About this exercise » Keyword search on "computer": report each line of the records that contains it.

[Opening Task input section]

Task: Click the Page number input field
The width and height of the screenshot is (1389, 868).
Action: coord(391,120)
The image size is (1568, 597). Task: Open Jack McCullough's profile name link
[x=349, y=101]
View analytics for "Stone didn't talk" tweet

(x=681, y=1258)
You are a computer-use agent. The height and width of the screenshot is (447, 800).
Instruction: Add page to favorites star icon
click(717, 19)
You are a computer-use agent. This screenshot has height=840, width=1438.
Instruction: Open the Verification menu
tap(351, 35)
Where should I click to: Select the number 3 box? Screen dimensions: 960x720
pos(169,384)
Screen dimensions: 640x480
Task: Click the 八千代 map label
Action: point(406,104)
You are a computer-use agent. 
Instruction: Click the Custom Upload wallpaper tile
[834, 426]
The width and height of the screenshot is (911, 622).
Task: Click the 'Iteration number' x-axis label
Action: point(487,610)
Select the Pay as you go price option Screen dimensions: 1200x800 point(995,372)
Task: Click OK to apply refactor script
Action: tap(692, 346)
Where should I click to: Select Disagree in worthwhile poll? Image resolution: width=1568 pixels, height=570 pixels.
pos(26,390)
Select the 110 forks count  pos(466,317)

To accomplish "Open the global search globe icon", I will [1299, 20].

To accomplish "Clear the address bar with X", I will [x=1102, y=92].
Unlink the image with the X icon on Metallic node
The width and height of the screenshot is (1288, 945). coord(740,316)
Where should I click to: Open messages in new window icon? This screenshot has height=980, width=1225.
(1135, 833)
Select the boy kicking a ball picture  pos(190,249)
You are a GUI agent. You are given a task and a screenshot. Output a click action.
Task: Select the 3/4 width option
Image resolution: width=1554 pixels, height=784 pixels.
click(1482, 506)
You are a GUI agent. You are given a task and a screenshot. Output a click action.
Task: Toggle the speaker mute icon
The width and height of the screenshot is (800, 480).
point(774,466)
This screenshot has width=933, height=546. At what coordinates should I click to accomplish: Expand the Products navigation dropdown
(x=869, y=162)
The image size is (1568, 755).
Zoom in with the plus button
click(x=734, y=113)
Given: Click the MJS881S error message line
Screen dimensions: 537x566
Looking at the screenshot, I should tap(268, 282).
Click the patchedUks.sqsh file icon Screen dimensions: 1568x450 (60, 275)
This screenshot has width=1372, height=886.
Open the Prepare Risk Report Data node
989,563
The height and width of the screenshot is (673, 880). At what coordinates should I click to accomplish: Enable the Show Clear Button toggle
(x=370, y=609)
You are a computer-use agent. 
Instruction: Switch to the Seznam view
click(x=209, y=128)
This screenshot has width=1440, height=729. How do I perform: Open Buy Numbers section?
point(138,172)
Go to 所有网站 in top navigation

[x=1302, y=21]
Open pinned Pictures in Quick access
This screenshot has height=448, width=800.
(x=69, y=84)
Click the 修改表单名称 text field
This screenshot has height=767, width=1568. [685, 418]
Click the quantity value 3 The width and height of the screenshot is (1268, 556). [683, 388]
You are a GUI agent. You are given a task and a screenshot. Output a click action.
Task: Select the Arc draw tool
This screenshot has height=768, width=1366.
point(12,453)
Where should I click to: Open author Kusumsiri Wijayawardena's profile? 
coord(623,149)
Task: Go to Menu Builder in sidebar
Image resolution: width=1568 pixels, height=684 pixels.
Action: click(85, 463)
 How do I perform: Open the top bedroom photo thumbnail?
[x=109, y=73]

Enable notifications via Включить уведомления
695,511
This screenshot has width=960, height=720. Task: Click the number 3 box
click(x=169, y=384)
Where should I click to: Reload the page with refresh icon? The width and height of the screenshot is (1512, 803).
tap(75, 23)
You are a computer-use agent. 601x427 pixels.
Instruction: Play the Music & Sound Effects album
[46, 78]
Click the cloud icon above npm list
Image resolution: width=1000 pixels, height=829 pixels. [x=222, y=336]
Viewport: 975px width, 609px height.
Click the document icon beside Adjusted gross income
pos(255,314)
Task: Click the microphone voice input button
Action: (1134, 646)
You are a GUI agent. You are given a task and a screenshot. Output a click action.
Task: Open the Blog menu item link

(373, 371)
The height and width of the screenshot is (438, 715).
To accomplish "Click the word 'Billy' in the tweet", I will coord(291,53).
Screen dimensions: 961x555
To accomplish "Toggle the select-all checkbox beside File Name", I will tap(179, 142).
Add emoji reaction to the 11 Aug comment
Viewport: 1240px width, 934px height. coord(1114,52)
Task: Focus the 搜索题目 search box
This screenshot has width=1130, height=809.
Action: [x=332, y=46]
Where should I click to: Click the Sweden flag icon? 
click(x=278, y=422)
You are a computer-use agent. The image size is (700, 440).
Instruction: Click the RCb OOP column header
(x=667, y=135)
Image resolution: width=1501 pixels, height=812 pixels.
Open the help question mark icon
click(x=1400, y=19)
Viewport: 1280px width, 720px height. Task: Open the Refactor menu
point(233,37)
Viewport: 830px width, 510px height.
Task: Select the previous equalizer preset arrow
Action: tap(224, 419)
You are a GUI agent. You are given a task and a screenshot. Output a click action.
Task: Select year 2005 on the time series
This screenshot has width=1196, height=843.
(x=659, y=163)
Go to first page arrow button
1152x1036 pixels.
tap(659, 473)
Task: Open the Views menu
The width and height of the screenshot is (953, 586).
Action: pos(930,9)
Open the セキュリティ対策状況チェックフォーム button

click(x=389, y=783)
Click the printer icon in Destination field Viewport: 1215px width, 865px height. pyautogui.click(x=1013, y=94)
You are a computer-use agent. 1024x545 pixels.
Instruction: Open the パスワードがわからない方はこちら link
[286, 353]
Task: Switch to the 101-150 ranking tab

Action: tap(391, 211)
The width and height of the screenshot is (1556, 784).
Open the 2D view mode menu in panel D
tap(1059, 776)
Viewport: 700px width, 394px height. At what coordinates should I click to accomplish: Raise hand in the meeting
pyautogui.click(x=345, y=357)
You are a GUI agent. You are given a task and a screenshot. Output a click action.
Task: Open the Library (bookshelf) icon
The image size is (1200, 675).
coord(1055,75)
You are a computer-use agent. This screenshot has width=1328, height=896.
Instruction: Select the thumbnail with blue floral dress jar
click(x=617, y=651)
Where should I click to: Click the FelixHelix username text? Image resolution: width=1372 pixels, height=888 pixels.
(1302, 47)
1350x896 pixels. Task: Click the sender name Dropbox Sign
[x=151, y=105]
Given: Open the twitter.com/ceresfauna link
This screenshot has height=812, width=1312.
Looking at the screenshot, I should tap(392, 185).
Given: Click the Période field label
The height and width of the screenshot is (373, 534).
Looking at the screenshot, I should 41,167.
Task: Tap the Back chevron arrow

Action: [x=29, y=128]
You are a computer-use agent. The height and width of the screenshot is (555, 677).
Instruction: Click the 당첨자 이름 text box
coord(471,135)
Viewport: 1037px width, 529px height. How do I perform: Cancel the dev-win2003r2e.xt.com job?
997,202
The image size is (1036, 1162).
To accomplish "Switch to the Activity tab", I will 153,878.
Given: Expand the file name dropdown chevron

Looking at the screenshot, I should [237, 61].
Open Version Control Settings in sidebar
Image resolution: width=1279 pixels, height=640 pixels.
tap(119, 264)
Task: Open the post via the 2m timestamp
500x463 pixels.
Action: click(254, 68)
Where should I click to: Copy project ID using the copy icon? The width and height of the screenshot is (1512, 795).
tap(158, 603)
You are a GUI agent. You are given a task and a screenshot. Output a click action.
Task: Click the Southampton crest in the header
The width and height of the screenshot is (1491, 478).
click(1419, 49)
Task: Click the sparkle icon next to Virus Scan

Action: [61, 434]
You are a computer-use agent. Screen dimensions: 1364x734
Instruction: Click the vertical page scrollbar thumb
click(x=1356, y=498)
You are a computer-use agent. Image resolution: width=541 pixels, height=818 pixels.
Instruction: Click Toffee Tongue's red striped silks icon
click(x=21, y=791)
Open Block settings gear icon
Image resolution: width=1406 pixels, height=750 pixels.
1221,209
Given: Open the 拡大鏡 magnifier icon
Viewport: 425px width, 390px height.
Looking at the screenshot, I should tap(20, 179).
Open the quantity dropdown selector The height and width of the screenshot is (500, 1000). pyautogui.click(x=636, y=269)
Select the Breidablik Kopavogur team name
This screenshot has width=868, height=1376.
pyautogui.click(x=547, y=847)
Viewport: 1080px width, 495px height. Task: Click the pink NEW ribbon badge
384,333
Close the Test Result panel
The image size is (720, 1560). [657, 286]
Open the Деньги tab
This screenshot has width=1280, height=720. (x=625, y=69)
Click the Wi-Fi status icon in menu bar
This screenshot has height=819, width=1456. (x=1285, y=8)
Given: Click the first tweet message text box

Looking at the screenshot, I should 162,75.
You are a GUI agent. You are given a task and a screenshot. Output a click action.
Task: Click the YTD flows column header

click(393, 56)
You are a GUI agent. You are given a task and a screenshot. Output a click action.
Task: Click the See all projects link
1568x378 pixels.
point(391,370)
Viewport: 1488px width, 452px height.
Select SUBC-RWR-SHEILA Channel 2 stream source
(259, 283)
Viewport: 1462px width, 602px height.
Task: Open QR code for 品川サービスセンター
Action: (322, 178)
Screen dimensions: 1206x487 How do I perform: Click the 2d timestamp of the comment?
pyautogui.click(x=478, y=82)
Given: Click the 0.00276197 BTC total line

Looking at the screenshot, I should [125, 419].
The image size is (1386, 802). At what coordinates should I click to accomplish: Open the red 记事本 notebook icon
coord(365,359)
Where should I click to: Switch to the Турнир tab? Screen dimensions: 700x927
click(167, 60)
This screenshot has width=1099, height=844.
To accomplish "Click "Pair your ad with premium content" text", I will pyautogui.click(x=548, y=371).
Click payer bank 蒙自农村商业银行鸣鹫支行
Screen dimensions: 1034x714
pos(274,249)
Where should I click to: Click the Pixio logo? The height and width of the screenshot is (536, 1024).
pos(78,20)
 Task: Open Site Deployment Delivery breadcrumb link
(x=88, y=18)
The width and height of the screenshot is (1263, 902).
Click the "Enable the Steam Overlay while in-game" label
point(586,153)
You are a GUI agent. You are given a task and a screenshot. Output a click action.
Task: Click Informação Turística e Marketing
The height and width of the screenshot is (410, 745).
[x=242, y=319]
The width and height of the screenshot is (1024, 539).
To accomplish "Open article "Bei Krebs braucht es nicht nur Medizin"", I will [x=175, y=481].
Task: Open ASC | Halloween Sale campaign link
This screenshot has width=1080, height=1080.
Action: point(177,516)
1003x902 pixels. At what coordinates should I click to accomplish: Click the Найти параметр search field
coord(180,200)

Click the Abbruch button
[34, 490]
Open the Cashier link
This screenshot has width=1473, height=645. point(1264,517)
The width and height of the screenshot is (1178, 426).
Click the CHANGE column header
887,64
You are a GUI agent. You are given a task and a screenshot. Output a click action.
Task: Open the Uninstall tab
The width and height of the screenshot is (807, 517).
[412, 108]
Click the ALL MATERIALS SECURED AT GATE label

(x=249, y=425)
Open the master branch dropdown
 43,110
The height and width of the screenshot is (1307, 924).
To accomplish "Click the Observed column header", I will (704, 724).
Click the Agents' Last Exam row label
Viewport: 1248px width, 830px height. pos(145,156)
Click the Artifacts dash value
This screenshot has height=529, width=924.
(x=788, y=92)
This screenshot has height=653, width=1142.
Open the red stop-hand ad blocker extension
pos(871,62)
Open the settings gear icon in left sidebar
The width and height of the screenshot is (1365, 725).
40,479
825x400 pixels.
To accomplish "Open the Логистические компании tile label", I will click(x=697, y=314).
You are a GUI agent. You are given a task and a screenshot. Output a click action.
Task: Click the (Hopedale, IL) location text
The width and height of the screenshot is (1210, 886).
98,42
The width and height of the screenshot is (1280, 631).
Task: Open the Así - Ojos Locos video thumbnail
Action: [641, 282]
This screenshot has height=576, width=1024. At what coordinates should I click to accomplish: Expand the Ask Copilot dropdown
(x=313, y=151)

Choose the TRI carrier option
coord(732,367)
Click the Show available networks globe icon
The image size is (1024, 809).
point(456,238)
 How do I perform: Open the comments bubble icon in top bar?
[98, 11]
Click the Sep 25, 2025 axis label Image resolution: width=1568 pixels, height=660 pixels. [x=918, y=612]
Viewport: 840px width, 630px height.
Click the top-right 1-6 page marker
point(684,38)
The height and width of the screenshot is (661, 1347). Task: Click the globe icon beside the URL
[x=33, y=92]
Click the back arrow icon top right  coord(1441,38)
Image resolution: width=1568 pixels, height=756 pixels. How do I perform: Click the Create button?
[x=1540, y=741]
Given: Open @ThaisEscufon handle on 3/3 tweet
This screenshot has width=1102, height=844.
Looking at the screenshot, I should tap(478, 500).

[Closing Task input section]

Exercise response »
You are a computer-use agent. The height and width of the screenshot is (447, 800).
You are a computer-use agent. This screenshot has height=840, width=1438.
You are a computer-use agent. 
You are a computer-use agent. 
You are a computer-use agent. 601x427 pixels.
You are a computer-use agent. The image size is (700, 440).
You are a computer-use agent. 1024x545 pixels.
You are a computer-use agent. This screenshot has width=1328, height=896.
You are a computer-use agent. The height and width of the screenshot is (555, 677).
You are a computer-use agent. Screen dimensions: 1364x734
You are a computer-use agent. Image resolution: width=541 pixels, height=818 pixels.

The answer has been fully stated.